_Matériel fourni_:
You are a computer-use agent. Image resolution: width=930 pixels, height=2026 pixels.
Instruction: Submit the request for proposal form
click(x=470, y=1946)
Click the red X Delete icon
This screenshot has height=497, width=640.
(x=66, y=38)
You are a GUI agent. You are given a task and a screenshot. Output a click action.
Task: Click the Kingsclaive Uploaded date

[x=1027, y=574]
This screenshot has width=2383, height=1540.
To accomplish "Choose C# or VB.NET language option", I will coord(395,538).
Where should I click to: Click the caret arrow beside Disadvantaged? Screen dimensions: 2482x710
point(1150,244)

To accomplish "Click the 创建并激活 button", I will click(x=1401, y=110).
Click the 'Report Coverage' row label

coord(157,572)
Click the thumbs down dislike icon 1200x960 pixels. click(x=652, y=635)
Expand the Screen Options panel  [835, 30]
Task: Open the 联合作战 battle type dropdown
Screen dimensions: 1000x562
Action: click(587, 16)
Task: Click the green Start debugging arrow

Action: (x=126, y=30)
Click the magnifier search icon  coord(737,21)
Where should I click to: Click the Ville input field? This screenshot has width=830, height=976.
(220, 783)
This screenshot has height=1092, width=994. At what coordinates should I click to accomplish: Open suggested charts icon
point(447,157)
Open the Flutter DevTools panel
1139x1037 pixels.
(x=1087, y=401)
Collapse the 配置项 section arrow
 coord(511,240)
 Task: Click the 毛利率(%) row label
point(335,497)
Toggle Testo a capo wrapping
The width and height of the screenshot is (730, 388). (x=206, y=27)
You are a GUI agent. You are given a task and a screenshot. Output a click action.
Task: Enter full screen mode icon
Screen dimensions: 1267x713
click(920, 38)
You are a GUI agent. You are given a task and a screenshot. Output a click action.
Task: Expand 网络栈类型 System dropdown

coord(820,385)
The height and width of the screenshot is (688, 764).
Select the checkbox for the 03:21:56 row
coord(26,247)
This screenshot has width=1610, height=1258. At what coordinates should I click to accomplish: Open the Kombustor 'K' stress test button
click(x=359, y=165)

_Consignes de travail_:
Dans l'ensemble du matériel ci-dessus, renommez « GUI agent » en « UI agent » et reproduisez tout le reste sans aucune modification.

_Réponse ci-dessous_:
You are a computer-use agent. Image resolution: width=930 pixels, height=2026 pixels.
Instruction: Submit the request for proposal form
click(x=470, y=1946)
Click the red X Delete icon
This screenshot has height=497, width=640.
(x=66, y=38)
You are a UI agent. You are given a task and a screenshot. Output a click action.
Task: Click the Kingsclaive Uploaded date

[x=1027, y=574]
This screenshot has width=2383, height=1540.
To accomplish "Choose C# or VB.NET language option", I will coord(395,538).
Where should I click to: Click the caret arrow beside Disadvantaged? Screen dimensions: 2482x710
point(1150,244)

To accomplish "Click the 创建并激活 button", I will click(x=1401, y=110).
Click the 'Report Coverage' row label

coord(157,572)
Click the thumbs down dislike icon 1200x960 pixels. click(x=652, y=635)
Expand the Screen Options panel  [835, 30]
Task: Open the 联合作战 battle type dropdown
Screen dimensions: 1000x562
Action: click(587, 16)
Task: Click the green Start debugging arrow

Action: (x=126, y=30)
Click the magnifier search icon  coord(737,21)
Where should I click to: Click the Ville input field? This screenshot has width=830, height=976.
(220, 783)
This screenshot has height=1092, width=994. At what coordinates should I click to accomplish: Open suggested charts icon
point(447,157)
Open the Flutter DevTools panel
1139x1037 pixels.
(x=1087, y=401)
Collapse the 配置项 section arrow
 coord(511,240)
 Task: Click the 毛利率(%) row label
point(335,497)
Toggle Testo a capo wrapping
The width and height of the screenshot is (730, 388). (x=206, y=27)
You are a UI agent. You are given a task and a screenshot. Output a click action.
Task: Enter full screen mode icon
Screen dimensions: 1267x713
click(920, 38)
You are a UI agent. You are given a task and a screenshot. Output a click action.
Task: Expand 网络栈类型 System dropdown

coord(820,385)
The height and width of the screenshot is (688, 764).
Select the checkbox for the 03:21:56 row
coord(26,247)
This screenshot has width=1610, height=1258. At what coordinates should I click to accomplish: Open the Kombustor 'K' stress test button
click(x=359, y=165)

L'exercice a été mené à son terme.